**Records supplied**

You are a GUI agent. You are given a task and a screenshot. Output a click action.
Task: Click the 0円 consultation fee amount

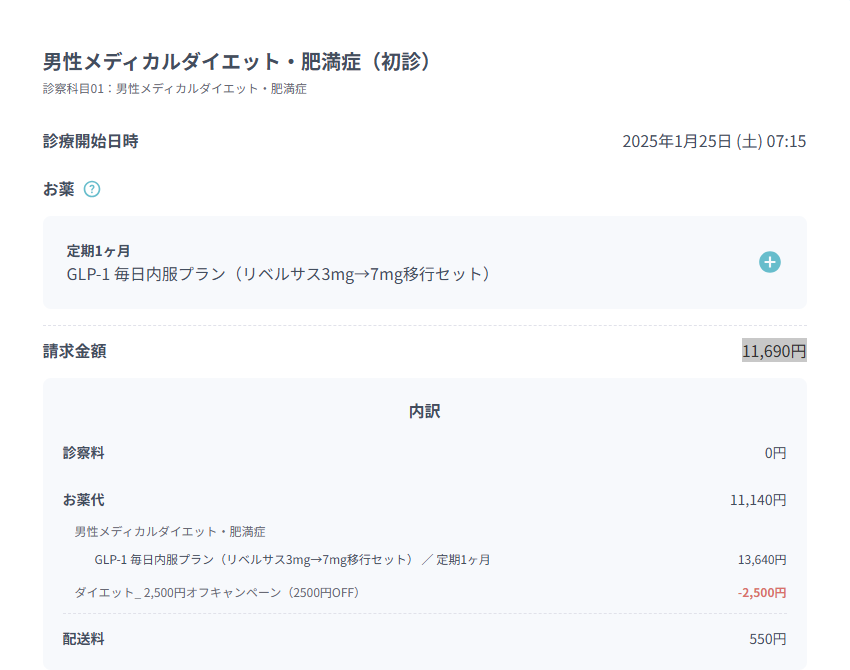(775, 453)
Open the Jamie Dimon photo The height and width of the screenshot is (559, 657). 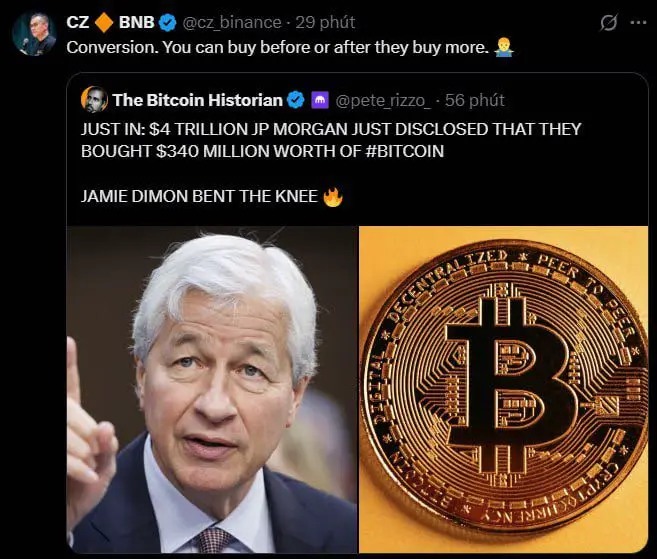click(212, 390)
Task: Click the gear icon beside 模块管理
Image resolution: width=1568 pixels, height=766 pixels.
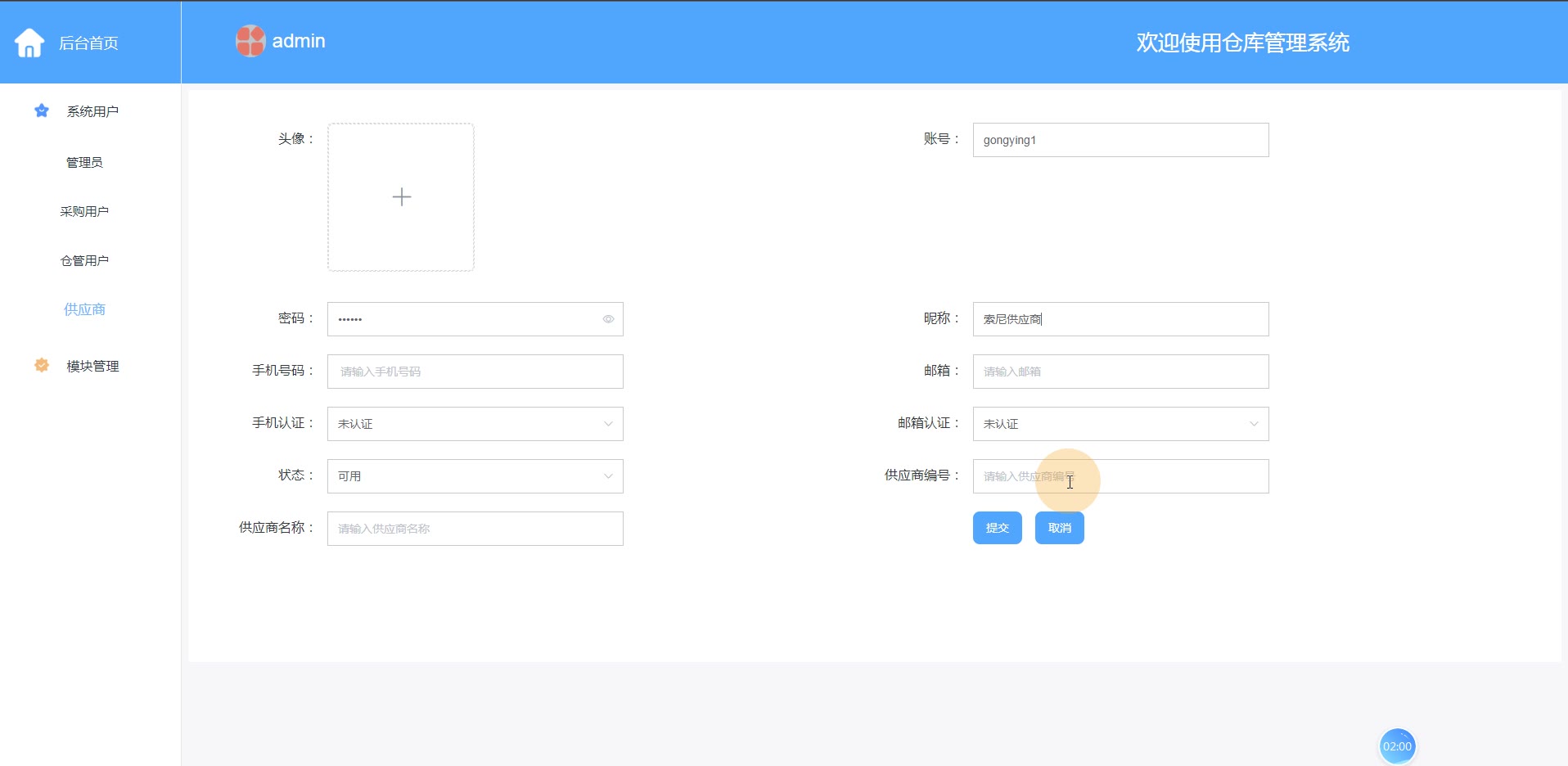Action: click(x=42, y=365)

**What this task involves**
Exact copies of the lines from the one containing "Task: Click the gear icon beside 模块管理" through the final line of the data are required; pictures are to be omitted.

**Task output**
Task: Click the gear icon beside 模块管理
Image resolution: width=1568 pixels, height=766 pixels.
Action: click(x=42, y=365)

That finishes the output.